• [EXERCISE DESCRIPTION]
Go over each line of the entries below, count those with "gear", and give only the count.

• [RECORDS]

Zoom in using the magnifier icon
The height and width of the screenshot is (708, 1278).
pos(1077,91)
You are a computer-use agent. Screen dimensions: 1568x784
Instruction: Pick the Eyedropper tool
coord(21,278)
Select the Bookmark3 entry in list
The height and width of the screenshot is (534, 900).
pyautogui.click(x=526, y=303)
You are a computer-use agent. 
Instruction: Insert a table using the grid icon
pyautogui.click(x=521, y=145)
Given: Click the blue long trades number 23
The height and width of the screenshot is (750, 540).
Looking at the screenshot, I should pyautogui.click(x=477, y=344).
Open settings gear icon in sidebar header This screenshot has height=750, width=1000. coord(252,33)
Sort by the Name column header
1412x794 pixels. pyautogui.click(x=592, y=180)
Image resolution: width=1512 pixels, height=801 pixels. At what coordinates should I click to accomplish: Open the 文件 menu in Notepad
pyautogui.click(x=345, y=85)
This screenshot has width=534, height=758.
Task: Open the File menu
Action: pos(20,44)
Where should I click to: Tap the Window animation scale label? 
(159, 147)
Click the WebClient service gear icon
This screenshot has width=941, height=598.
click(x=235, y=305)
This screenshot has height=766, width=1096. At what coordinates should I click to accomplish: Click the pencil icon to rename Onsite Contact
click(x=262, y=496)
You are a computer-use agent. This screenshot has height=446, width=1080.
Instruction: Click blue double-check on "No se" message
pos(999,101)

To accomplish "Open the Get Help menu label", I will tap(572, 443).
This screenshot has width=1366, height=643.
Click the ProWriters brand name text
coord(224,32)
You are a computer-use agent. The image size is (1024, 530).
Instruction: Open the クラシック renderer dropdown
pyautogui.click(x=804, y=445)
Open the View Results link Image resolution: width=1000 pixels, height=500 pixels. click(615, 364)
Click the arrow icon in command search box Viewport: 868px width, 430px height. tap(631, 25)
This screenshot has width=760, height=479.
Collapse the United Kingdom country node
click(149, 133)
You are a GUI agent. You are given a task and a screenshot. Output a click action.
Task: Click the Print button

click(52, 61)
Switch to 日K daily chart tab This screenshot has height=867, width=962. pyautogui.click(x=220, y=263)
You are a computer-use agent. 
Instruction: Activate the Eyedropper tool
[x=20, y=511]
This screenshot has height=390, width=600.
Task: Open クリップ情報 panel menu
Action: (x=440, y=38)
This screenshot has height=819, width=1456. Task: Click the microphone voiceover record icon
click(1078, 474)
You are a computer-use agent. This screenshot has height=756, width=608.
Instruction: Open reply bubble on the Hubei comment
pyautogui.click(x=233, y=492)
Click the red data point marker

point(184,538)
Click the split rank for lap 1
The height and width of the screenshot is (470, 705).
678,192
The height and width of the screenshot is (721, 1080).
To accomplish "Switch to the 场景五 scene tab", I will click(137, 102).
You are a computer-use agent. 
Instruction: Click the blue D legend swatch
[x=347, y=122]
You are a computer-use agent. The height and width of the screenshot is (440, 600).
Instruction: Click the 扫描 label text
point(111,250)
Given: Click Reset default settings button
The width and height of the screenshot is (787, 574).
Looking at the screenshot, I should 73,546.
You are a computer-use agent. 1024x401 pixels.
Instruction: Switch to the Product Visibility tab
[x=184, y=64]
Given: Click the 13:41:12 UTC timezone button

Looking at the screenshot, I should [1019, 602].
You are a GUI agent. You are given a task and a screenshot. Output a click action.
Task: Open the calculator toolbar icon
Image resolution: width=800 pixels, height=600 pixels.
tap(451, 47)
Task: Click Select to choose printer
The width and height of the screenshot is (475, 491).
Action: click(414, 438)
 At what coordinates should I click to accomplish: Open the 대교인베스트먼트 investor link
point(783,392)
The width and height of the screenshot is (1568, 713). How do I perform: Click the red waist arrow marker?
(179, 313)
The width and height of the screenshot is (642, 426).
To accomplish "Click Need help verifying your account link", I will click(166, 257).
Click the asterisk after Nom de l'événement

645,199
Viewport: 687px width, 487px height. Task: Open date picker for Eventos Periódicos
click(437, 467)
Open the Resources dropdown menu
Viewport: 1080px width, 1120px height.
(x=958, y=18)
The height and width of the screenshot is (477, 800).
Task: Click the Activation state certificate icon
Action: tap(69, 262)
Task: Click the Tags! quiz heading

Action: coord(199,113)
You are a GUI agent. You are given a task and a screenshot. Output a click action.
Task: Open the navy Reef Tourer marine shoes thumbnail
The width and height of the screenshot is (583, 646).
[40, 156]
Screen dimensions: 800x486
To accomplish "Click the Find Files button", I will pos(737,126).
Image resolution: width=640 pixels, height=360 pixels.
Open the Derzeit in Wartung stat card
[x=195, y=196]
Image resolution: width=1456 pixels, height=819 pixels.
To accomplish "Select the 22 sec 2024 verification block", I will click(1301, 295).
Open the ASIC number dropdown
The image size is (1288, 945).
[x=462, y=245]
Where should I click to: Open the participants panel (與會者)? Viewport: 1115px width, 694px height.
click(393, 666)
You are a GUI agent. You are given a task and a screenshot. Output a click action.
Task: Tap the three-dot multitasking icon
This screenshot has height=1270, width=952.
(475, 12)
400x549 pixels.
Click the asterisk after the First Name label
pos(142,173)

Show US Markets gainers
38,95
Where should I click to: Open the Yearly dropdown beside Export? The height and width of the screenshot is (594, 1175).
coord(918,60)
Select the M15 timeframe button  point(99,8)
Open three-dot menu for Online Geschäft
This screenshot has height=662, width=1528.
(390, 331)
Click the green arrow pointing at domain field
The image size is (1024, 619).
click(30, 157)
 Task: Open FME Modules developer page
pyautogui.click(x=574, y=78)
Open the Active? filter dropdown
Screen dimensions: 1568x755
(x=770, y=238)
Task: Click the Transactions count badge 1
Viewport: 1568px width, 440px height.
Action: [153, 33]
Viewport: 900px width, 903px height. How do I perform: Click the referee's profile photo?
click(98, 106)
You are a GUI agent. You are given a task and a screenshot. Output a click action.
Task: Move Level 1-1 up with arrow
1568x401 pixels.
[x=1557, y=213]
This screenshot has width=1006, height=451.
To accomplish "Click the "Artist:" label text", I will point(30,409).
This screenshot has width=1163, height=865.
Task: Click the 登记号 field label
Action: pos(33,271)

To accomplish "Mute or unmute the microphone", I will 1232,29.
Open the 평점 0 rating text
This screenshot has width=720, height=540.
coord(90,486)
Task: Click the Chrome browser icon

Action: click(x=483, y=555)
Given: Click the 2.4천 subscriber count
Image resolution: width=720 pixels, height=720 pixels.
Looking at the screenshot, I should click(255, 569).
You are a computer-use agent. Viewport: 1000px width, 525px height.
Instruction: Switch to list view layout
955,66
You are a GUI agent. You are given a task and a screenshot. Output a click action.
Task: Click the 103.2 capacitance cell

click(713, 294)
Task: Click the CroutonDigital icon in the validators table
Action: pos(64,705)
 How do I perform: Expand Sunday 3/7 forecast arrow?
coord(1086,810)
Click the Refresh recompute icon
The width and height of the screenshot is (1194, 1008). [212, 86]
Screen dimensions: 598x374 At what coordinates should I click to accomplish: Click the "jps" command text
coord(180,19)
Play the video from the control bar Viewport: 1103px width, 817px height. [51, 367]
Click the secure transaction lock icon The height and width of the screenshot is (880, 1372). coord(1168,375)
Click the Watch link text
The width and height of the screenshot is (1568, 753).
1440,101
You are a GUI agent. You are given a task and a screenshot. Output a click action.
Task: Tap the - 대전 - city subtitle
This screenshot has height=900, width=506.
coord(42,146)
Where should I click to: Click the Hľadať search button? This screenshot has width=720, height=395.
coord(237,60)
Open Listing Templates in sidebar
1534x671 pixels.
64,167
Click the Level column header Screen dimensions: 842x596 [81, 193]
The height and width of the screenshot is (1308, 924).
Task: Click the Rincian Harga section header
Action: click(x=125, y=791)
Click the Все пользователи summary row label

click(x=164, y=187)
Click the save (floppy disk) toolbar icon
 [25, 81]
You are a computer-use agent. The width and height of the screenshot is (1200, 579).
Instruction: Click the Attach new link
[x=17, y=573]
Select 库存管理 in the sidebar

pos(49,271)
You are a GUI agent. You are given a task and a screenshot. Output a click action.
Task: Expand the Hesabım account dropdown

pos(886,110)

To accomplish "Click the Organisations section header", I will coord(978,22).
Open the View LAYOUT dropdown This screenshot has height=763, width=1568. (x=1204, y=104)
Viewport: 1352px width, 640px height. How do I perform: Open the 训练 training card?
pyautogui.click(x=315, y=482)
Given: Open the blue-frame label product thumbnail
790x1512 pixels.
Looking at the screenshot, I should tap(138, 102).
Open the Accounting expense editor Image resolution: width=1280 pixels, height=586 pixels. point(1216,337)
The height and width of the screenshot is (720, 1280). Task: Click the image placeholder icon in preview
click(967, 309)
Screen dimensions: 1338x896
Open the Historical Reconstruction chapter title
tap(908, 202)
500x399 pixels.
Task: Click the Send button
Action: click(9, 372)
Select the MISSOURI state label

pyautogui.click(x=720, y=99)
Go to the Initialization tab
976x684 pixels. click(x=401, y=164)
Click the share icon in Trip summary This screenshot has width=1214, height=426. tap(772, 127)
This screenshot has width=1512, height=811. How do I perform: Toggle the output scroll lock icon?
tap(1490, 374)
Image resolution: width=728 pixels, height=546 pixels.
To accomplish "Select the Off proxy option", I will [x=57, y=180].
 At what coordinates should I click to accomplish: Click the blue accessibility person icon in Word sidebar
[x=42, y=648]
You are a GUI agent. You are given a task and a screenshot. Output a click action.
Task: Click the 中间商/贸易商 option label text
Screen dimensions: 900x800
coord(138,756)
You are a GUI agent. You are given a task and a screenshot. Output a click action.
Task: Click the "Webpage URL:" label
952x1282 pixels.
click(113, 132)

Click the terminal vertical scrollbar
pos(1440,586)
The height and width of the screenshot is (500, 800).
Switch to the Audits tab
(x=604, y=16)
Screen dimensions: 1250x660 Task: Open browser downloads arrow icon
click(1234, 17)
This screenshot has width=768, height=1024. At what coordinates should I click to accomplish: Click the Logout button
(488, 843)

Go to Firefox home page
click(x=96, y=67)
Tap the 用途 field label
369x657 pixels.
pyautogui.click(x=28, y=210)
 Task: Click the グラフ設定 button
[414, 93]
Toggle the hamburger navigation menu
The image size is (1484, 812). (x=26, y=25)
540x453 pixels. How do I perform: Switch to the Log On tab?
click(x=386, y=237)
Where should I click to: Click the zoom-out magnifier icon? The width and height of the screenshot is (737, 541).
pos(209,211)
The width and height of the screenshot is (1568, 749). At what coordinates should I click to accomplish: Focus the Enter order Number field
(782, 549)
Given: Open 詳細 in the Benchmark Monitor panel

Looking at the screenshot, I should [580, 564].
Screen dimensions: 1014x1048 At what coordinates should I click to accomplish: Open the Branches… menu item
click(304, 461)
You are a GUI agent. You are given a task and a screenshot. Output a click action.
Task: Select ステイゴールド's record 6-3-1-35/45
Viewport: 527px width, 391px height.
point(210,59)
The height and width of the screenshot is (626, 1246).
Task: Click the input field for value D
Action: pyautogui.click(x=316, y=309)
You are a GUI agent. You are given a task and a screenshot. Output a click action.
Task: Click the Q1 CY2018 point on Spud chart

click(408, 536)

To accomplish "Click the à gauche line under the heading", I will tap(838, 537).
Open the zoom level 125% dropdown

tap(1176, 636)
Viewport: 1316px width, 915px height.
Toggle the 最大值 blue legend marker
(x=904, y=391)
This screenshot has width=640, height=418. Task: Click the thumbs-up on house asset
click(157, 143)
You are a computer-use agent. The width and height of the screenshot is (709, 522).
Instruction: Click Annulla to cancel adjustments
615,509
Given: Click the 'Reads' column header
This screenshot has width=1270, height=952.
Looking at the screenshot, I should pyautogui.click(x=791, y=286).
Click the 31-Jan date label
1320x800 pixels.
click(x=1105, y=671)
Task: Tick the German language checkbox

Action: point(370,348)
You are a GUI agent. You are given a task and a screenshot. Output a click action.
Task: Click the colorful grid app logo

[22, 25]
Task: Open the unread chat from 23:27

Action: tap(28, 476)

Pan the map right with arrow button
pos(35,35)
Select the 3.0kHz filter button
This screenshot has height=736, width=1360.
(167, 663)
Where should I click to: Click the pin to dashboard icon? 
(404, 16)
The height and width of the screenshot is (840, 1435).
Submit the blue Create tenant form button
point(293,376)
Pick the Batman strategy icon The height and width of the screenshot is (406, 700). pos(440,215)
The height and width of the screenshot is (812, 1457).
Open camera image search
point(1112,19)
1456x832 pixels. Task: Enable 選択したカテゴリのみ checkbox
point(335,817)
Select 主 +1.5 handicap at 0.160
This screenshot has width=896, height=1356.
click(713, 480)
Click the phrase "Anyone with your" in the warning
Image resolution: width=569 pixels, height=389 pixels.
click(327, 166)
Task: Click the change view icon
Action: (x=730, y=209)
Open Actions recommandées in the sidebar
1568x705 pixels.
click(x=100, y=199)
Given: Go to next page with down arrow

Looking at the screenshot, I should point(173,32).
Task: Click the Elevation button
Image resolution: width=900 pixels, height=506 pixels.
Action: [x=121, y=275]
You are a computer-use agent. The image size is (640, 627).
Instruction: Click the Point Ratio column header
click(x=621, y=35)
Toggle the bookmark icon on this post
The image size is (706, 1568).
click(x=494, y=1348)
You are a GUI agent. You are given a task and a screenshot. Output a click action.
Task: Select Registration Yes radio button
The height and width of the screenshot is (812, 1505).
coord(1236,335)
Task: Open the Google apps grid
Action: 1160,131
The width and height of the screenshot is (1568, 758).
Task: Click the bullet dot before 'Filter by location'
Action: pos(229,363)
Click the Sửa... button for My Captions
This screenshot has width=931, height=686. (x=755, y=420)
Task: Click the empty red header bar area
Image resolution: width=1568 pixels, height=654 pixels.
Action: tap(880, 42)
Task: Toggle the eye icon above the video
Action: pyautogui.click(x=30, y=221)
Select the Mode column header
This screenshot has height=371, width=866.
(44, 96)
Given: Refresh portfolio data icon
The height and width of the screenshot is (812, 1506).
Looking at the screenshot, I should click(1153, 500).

• [EXERCISE SOLUTION]
2